La Reforma, la noche de San Bartolomé, las guerras de religión, la Inquisición, el Terror,
son fenómenos de orden idéntico, llevados a cabo bajo la sugestión de aquellos
sentimientos religiosos que conducen forzosamente a extirpar, a sangre y fuego, cuanto
se opone al establecimiento de la nueva creencia. Los métodos de la Inquisición y del
Terror son los propios de auténticos convencidos. No se trataría de convencidos si
empleasen otros.

Conmociones históricas como las que acabo de citar no son posibles más que cuando las
hace surgir el alma de las masas.
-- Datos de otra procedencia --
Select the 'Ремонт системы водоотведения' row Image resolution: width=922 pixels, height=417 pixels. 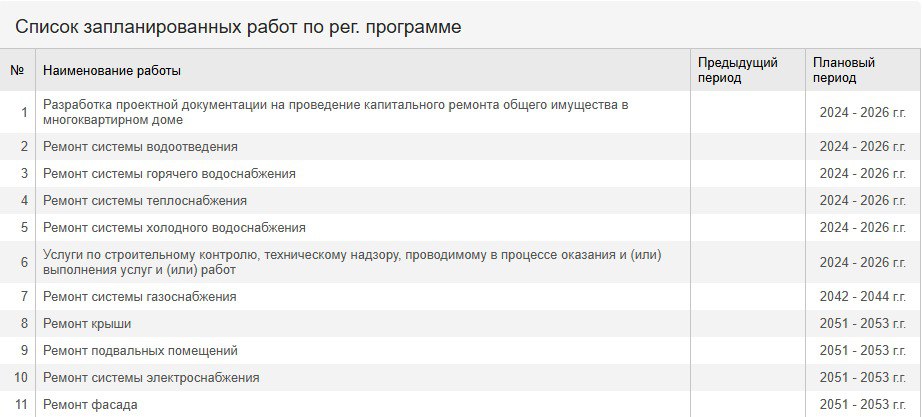461,146
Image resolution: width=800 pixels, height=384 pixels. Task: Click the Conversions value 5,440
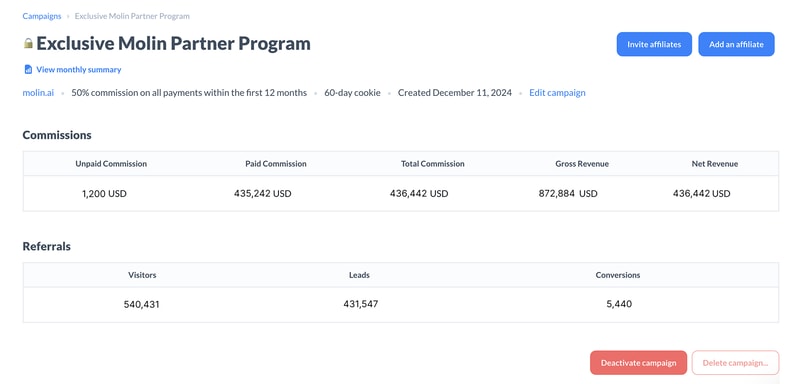[x=619, y=304]
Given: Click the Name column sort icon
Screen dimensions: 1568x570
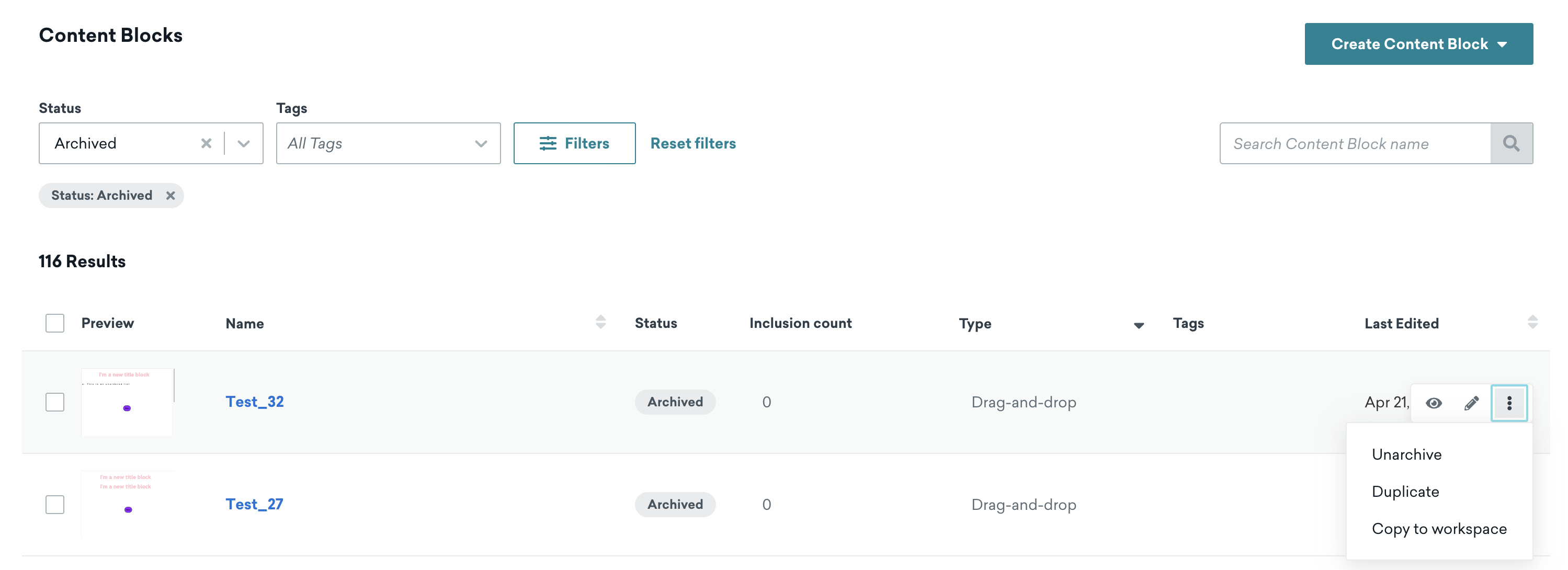Looking at the screenshot, I should coord(600,322).

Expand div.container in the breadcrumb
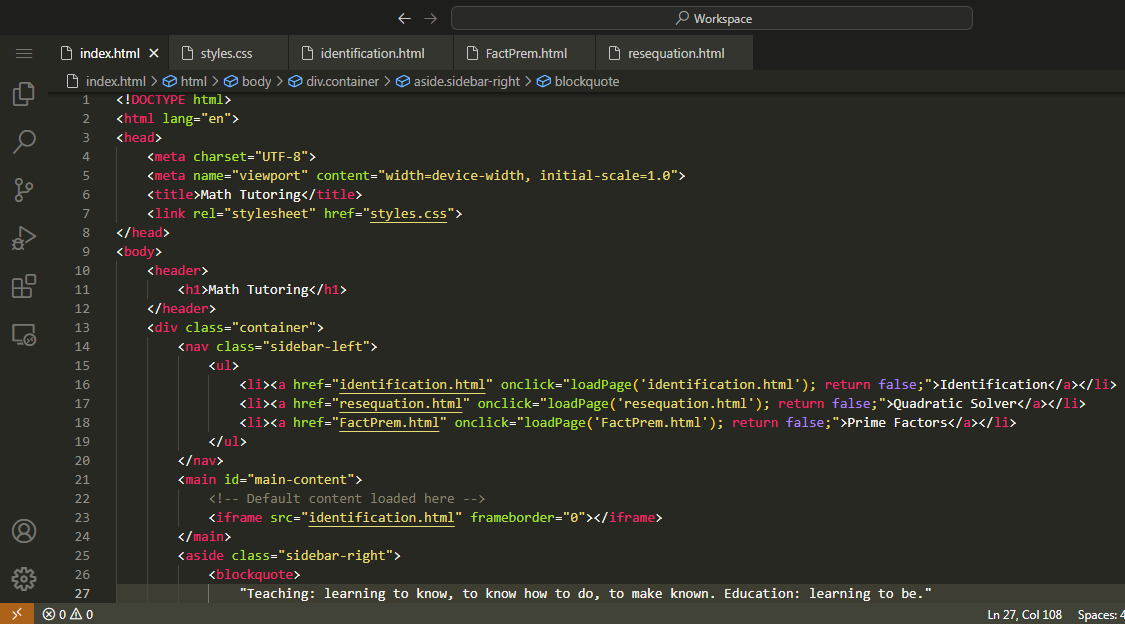pyautogui.click(x=342, y=81)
Los déspotas más absolutistas serían impotentes para
desencadenarlas. Los historiadores que presentan la noche de San Bartolomé como la
obra de un rey ignoran la psicología de las masas tanto como la de los reyes.
Manifestaciones semejantes sólo pueden surgir del alma popular. El poder más absoluto
del más despótico monarca no logra sino adelantar o retrasar algo el correspondiente
momento. No fueron los reyes los que dieron lugar a la noche de San Bartolomé, ni a las
guerras de religión, ni tampoco fueron Robespierre, Danton o Saint-Just los que crearon el
Terror. Tras acontecimientos semejantes está siempre el alma de las masas.